Federal Finance Minister Chrystia Freeland knows hiking taxes would be a mistake.
But she’s still likely to raise levies on the country’s largest companies and wealthiest citizens in Tuesday’s budget.
Increasing government revenues is the only way to square Ms. Freeland’s repeated pledges to respect the fiscal anchors she set last year and pay for the new programs Prime Minister Justin Trudeau has scattered like candy across the country in recent weeks.
“Tax hikes are a tool that the Liberals have previously reached for, with increases in top marginal personal tax rates, alternative minimum taxes, and more recently, higher taxes on banks and insurers,” said Avery Shenfeld, chief economist at CIBC, in a report Friday.
In Ottawa and on Bay Street, discussions about tax hikes are focused on two possible scenarios. Economists and policy shops, such as the Business Council of Canada, say the Finance Minister is considering a tax surcharge on companies in sectors the government deems to be excessively profitable. Ms. Freeland is also contemplating a wealth tax on individuals.
“Both of those would be on brand for the current government,” said Bank of Montreal senior economist Robert Kavcic in a report Friday.
Higher corporate taxes on specific sectors – the grocery stores, telecoms and energy producers that consumers love to hate – would be consistent with last year’s increase in levies on banks and insurers.
The extra revenue would help Ms. Freeland deliver on her promise to keep this year’s deficit below $40-billion and bring down debt as a percentage of the overall economy. In 2023, the Finance Department forecast that higher taxes on financial institutions would bring in an extra $2.25-billion over five years.
You don’t need to be an economist to realize that punishing one industry, while favouring others, is bad public policy. That is, however, what economists say. “Picking specific sectors, perhaps those that just happen to be making more money in the last year, goes against the grain of having a tax system that doesn’t arbitrarily tilt capital flows,” Mr. Shenfeld said.
Raising corporate taxes also makes it harder for Ms. Freeland to solve one of the government’s most vexing long-term challenges: the steady decline in Canadian productivity.
To increase prosperity – to boost the wages of workers who elect governments – Ms.
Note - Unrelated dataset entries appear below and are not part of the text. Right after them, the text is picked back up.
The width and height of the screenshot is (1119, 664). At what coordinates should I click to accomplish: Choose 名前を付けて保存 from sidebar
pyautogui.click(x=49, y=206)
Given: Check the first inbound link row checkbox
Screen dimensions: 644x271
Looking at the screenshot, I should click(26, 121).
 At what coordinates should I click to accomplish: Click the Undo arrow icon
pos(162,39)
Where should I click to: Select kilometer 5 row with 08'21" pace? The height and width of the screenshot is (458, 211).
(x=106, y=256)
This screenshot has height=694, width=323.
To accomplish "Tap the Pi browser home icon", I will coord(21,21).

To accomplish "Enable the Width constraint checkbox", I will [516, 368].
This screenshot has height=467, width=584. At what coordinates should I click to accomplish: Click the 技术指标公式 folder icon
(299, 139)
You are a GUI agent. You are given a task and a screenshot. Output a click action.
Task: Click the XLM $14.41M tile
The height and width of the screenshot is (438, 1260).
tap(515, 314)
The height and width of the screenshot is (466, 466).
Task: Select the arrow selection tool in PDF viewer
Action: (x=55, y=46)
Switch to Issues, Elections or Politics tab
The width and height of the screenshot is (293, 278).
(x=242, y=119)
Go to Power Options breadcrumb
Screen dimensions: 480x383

Freeland needs to get CEOs to invest more money in their businesses. Higher taxes achieve the opposite. Mr. Shenfeld said: “Taxes on profits will, unless passed on to consumers in higher prices, serve as a disincentive for the capital spending.”
The potential of companies to pass along at least a portion of any tax hikes to their customers would feed the inflation dragon the Finance Minister has spent the past two years trying to slay. “Higher taxes will be passed on in part to consumers, and that can only fuel inflation and have a negative impact on affordability,” said Robert Asselin, a former budget director of the Finance Department and now a senior vice-president at the Business Council of Canada.
Raising taxes on the wealthy – again – is equally problematic.
Canada already has one of the highest top statutory personal income tax rates in the OECD, at 53.5 per cent. Boosting this burden is more likely to fuel flight than fill government coffers. When France opted for a so-called “supertax” on its richest citizens in 2012, its soccer players threatened to go on strike and numerous luminaries, including actor Gérard Depardieu, quit the country. The tax brought in far less revenue than expected and was scrapped within two years.
France also dropped a four-decade flirtation with wealth taxes in 2017 after the measures brought in minimal revenues while prompting an estimated 10,000 citizens to depart. Most simply relocated to next-door neighbour Belgium.
New taxes can’t be at the top of the list as Ms. Freeland tries to balance the country’s financial health with her government’s ambitions, including winning the next election. Economists recommend the government look to common sense measures – spending cuts, slowing new program launches – in the coming budget. Mr. Shenfeld said the Finance Minister should “only opt for new taxes as a last resort, and in a way that avoids barriers to much-needed productivity gains.”